### EXERCISE OBJECTIVE
Rewrite the records starting at the line that contains "Task: Click the" and ending with the last line of the records, replacing "phone icon" with "mail icon" and keeping everything else unchanged. Omit the pictures from your answer.
--- START SUPPLIED MATERIAL ---
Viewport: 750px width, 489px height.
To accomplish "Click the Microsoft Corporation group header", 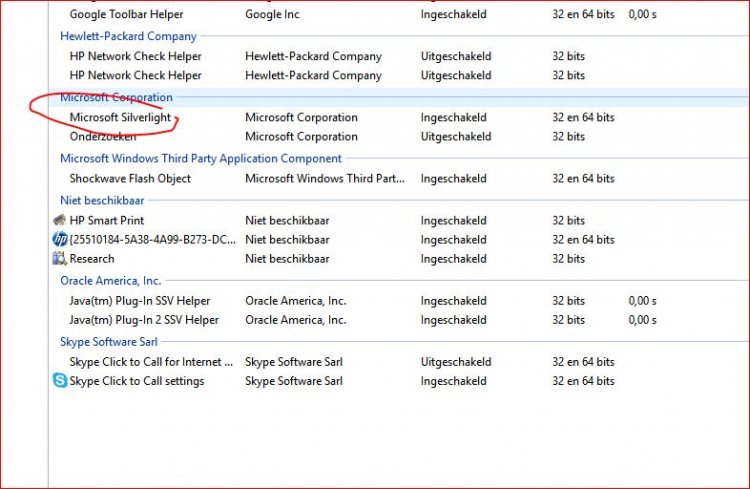I will coord(116,97).
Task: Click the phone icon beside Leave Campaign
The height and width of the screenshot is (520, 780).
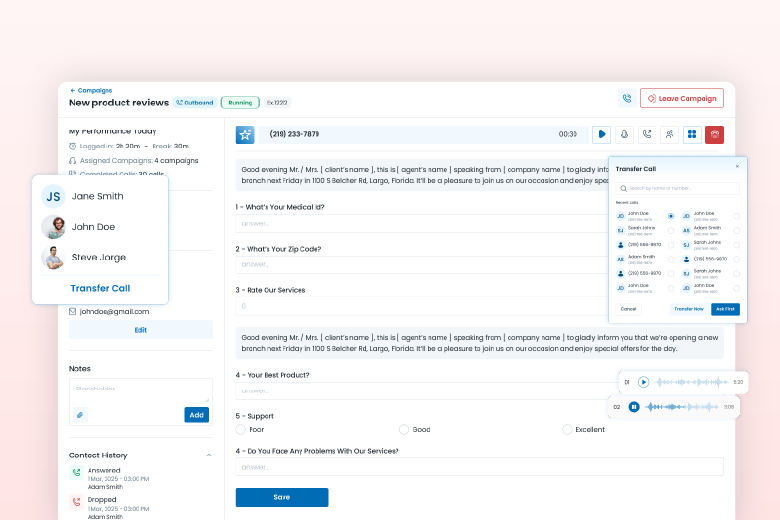Action: tap(626, 98)
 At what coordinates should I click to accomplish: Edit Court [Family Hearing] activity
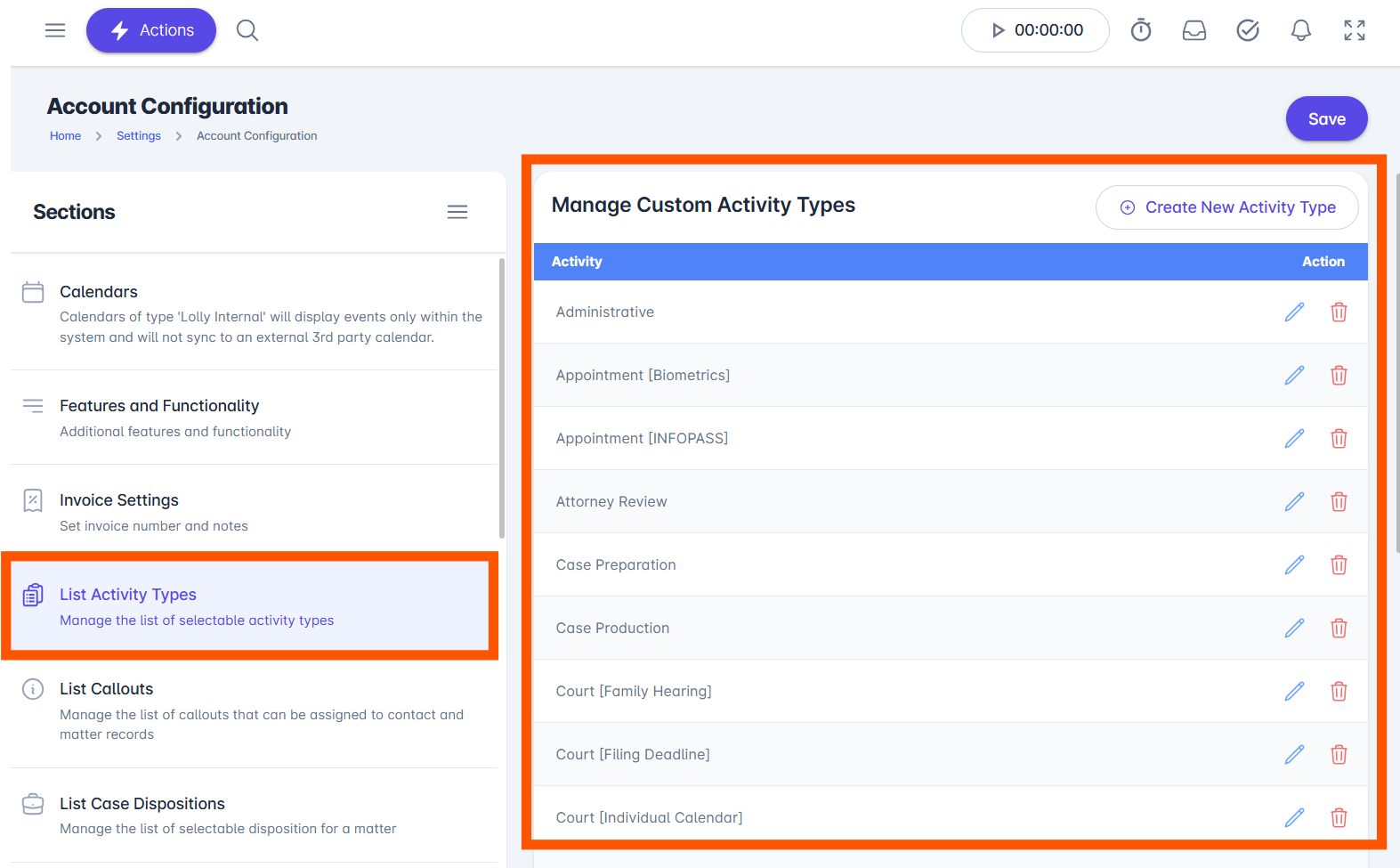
--- END SUPPLIED MATERIAL ---
### RESPONSE TO THIS TASK
Task: Click the mail icon beside Leave Campaign
The height and width of the screenshot is (520, 780).
Action: tap(626, 98)
 At what coordinates should I click to accomplish: Edit Court [Family Hearing] activity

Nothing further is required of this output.